##### SOURCE MATERIAL #####

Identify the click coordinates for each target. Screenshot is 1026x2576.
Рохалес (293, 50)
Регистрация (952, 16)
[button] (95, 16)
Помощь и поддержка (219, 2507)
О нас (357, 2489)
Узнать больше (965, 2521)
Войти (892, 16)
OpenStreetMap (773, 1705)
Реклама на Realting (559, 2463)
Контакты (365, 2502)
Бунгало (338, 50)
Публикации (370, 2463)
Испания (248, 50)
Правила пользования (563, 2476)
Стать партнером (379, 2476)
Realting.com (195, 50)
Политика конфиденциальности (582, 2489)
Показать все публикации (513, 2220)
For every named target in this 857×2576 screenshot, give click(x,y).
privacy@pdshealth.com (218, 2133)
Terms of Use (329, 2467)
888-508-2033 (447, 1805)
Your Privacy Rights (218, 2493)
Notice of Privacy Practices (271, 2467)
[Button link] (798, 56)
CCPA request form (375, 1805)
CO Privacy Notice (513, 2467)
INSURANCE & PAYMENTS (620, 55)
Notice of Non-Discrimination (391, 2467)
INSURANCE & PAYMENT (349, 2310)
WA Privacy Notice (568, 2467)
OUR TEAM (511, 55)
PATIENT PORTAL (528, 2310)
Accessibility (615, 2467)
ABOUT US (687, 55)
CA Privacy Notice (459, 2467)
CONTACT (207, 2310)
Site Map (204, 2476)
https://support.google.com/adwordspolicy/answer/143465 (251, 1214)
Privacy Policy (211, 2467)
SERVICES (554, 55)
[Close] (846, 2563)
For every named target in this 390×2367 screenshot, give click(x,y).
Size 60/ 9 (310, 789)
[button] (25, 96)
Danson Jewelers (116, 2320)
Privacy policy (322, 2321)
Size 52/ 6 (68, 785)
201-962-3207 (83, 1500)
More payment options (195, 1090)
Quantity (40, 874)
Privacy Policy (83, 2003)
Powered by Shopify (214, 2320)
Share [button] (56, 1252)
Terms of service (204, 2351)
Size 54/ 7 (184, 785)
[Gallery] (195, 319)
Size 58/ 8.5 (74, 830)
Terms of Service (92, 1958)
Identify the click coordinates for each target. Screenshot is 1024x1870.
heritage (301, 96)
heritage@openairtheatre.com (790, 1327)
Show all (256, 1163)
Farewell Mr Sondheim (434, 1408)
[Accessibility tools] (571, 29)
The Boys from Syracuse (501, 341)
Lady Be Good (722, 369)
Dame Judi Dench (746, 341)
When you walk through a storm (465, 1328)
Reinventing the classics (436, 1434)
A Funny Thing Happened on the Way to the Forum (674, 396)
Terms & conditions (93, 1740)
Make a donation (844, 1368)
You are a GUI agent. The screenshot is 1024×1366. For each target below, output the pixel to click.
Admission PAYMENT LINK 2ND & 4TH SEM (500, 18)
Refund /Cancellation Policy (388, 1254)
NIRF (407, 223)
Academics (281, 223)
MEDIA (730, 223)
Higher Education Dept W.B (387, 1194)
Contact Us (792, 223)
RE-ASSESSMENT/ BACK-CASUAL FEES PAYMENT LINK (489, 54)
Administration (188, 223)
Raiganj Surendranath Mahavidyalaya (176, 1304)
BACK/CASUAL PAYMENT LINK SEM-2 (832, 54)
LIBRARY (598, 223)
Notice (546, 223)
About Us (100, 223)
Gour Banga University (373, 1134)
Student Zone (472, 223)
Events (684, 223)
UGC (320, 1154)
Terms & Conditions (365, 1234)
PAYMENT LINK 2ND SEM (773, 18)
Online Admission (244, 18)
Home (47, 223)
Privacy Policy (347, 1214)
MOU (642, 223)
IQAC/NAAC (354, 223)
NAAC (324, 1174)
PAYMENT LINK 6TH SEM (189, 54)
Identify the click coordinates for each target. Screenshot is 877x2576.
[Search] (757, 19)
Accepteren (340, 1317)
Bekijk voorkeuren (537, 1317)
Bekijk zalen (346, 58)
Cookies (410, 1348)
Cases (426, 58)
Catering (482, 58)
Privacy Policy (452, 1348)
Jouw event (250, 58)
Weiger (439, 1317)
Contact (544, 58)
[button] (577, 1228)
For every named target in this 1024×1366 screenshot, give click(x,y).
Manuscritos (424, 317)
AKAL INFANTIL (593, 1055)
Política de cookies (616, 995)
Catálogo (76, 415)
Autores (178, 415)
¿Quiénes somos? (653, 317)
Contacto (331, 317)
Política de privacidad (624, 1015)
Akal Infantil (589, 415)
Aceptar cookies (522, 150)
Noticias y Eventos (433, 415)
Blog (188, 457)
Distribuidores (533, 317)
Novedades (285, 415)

#####

Go through the listing above and pull out each line containing the word "Identify".

Identify the click coordinates for each target. Screenshot is 1026x2576.
Identify the click coordinates for each target. Screenshot is 1024x1870.
Identify the click coordinates for each target. Screenshot is 877x2576.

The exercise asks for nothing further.